> _Exercise details_
Report the tally of lines featuring the word "scrollbar" in the entries below, without anything else.

[[ Exercise input, beginning ]]

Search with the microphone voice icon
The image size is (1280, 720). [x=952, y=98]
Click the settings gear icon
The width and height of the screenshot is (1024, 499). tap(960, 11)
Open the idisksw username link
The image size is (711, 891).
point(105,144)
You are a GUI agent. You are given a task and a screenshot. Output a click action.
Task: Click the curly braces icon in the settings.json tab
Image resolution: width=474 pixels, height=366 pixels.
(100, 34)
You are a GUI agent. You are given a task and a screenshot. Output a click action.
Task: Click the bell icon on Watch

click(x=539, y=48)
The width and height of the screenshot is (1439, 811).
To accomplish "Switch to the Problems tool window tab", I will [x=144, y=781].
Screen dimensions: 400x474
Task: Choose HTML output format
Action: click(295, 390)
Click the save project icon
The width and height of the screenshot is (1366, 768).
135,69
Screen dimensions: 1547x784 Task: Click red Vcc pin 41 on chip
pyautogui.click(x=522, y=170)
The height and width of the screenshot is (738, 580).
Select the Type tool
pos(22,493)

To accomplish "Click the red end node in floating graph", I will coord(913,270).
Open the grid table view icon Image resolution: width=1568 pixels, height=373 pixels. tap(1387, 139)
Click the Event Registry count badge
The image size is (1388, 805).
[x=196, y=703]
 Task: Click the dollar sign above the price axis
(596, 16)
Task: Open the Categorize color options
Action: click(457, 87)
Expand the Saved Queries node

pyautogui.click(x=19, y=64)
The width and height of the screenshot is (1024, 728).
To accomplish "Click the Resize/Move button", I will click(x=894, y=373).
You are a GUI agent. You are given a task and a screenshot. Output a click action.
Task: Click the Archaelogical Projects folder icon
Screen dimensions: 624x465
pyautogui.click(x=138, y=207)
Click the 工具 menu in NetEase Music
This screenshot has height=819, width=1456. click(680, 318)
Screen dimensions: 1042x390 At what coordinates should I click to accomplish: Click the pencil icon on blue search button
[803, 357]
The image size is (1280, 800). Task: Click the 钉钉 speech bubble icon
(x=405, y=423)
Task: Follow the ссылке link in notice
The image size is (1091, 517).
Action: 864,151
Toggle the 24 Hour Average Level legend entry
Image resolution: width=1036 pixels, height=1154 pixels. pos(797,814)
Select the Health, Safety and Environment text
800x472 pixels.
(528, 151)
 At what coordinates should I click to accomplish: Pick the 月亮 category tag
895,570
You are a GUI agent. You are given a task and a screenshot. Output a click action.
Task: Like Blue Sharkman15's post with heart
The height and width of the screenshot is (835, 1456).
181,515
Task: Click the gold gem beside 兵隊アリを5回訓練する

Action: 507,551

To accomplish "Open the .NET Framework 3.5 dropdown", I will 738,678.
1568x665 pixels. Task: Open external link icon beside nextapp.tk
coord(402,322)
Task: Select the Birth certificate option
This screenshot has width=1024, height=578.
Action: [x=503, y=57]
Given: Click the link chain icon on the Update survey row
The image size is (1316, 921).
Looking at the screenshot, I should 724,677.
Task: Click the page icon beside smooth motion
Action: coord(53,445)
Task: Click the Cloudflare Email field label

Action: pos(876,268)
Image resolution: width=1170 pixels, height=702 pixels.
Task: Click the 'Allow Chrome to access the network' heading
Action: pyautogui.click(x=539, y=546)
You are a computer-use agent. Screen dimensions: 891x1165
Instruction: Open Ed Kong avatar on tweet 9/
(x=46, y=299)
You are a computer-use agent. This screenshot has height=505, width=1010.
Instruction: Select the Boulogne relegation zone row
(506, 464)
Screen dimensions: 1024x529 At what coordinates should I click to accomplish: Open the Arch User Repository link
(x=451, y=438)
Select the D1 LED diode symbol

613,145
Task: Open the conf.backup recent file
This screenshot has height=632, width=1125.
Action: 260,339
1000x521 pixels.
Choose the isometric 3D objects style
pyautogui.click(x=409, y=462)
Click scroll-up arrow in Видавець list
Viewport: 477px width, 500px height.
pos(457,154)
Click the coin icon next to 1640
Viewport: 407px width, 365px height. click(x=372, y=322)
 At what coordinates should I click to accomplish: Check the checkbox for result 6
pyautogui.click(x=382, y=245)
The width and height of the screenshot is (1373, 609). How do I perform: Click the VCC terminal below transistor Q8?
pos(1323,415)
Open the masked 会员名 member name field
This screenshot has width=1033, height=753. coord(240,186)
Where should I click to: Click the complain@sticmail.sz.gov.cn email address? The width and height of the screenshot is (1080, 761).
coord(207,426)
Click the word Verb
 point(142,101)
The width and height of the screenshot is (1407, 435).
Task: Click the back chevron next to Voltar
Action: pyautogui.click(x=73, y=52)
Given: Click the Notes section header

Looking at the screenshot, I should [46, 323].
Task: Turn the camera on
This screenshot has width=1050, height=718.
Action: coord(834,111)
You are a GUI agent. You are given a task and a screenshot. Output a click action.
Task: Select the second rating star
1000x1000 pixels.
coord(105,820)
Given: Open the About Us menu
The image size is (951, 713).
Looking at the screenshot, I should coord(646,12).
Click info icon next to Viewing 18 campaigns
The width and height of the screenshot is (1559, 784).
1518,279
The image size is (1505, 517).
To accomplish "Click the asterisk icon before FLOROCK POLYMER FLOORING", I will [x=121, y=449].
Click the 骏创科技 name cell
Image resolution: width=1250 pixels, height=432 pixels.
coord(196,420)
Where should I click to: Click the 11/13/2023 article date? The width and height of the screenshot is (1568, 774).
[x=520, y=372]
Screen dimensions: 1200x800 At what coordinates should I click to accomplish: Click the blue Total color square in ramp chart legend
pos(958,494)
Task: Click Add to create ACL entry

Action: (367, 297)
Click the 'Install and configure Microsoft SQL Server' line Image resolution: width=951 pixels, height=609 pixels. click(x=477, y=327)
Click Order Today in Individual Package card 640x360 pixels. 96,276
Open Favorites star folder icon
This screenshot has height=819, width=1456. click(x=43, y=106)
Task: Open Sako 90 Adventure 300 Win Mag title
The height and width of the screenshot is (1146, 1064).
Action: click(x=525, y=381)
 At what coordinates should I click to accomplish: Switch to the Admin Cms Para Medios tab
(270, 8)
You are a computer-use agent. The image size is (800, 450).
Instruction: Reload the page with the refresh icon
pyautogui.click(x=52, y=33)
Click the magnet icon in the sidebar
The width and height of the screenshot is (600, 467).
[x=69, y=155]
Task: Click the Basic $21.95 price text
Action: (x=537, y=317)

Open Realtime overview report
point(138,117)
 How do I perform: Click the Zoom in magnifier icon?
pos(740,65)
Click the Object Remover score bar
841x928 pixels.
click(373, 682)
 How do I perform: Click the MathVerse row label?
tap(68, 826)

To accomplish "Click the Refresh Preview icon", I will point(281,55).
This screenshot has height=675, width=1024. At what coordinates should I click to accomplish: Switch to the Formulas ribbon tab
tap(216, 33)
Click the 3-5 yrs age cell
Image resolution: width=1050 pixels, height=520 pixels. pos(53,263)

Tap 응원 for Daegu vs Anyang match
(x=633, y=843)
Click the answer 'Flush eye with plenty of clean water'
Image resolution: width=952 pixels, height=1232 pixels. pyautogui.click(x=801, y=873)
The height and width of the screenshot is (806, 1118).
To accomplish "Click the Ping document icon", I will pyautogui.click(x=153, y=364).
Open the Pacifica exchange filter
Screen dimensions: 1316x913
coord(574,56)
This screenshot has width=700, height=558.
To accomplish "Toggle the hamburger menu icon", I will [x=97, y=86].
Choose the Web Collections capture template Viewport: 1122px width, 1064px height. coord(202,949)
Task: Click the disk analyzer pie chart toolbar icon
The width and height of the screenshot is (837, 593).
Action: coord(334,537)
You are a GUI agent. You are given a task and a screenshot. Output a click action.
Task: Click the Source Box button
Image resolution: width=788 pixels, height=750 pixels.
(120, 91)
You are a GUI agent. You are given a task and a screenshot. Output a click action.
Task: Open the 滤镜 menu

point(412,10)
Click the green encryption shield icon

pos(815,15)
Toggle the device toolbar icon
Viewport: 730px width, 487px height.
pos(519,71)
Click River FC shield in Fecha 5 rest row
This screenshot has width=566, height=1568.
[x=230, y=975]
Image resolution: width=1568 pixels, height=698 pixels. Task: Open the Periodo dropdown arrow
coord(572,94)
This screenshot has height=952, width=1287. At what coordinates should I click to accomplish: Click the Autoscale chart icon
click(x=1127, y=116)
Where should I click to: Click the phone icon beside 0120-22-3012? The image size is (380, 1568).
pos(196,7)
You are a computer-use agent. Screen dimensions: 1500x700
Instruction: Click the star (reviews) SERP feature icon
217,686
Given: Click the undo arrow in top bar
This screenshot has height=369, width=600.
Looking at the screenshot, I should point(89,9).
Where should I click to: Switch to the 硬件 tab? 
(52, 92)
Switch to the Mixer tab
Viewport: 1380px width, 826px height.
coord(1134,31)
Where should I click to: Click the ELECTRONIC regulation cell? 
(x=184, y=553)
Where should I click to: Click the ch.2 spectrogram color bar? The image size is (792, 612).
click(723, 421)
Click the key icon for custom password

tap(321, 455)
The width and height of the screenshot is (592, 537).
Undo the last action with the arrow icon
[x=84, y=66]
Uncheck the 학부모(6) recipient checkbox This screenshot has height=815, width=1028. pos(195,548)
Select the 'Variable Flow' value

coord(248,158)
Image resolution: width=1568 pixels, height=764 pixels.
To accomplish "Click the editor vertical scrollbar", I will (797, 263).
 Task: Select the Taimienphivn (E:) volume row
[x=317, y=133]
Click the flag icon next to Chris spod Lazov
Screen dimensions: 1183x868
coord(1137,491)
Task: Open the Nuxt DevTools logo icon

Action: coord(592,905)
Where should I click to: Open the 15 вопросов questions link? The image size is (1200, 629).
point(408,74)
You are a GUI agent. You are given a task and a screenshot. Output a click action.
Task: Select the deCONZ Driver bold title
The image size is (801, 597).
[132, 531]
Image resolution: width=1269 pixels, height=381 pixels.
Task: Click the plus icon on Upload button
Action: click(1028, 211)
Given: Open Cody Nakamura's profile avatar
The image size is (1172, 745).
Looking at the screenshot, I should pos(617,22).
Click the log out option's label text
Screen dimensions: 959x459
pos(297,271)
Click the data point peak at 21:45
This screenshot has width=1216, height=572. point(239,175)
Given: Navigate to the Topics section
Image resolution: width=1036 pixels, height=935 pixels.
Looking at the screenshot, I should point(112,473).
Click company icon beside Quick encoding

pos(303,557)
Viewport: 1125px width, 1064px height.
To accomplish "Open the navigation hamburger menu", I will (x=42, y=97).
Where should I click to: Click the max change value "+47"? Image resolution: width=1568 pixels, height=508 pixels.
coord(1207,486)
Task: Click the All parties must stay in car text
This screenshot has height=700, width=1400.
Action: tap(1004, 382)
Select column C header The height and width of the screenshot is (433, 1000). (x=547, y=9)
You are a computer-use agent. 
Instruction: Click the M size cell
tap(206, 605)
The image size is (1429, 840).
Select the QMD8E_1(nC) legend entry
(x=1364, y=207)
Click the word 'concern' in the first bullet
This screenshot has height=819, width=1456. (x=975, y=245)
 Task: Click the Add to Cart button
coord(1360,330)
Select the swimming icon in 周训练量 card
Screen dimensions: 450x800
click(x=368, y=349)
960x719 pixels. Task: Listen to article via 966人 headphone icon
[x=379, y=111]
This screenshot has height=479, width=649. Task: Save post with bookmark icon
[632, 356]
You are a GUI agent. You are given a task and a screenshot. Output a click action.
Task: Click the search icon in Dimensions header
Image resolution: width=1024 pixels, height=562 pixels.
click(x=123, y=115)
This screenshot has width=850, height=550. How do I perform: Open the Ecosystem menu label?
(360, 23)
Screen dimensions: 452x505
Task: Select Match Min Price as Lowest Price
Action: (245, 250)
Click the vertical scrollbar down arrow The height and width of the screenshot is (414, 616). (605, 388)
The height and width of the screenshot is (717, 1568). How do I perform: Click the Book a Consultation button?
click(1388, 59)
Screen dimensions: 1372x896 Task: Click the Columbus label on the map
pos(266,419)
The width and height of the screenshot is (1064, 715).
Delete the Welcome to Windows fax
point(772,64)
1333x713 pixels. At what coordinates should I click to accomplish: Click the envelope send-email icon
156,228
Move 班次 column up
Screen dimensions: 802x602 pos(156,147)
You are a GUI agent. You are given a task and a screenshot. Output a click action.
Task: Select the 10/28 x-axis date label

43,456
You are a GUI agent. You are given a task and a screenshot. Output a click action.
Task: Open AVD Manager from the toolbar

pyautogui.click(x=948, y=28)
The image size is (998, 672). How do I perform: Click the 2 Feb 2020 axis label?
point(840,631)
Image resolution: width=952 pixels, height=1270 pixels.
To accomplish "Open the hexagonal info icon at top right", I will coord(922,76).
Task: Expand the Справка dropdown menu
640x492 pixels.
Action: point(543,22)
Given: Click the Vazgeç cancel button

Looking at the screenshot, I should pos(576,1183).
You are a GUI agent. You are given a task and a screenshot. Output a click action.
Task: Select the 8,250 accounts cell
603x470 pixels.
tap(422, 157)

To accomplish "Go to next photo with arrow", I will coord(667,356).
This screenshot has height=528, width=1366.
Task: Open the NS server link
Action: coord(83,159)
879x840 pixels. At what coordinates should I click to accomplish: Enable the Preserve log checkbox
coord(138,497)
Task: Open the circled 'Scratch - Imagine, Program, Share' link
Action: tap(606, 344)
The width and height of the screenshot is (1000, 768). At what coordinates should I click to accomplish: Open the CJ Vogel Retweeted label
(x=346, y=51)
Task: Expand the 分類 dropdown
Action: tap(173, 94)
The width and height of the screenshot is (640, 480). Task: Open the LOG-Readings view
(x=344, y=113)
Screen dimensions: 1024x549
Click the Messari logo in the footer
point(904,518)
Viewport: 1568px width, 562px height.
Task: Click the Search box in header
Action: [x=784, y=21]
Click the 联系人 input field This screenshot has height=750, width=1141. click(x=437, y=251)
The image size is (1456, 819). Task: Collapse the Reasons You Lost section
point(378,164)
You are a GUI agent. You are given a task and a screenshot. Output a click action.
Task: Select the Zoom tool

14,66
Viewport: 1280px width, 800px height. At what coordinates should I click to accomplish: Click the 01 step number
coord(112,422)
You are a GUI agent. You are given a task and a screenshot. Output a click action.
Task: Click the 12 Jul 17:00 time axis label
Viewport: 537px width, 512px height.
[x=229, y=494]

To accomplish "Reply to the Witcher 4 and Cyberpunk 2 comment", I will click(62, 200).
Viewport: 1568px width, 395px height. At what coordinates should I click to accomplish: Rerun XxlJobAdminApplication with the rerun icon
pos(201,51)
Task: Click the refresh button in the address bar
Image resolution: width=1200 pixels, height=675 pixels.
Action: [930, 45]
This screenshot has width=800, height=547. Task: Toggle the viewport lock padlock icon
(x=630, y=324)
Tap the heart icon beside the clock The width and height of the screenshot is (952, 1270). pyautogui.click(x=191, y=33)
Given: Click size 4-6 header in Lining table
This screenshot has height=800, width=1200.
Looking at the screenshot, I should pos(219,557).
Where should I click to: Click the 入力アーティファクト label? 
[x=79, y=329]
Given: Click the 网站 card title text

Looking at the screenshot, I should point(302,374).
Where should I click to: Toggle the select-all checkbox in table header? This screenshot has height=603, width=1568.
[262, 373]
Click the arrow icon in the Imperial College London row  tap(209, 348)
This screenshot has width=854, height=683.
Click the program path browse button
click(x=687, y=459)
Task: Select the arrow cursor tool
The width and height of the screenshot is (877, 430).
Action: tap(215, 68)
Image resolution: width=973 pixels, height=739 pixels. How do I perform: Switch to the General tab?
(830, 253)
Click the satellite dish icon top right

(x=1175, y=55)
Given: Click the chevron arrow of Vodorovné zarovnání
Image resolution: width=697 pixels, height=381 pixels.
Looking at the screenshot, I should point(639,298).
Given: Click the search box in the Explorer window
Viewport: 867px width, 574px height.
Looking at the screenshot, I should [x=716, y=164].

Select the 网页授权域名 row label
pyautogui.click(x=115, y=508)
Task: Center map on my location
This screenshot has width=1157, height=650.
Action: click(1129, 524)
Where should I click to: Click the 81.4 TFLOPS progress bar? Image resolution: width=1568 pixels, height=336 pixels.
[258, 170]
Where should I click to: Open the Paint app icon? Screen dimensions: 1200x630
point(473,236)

[[ Exercise input, end ]]

> _Answer box_
2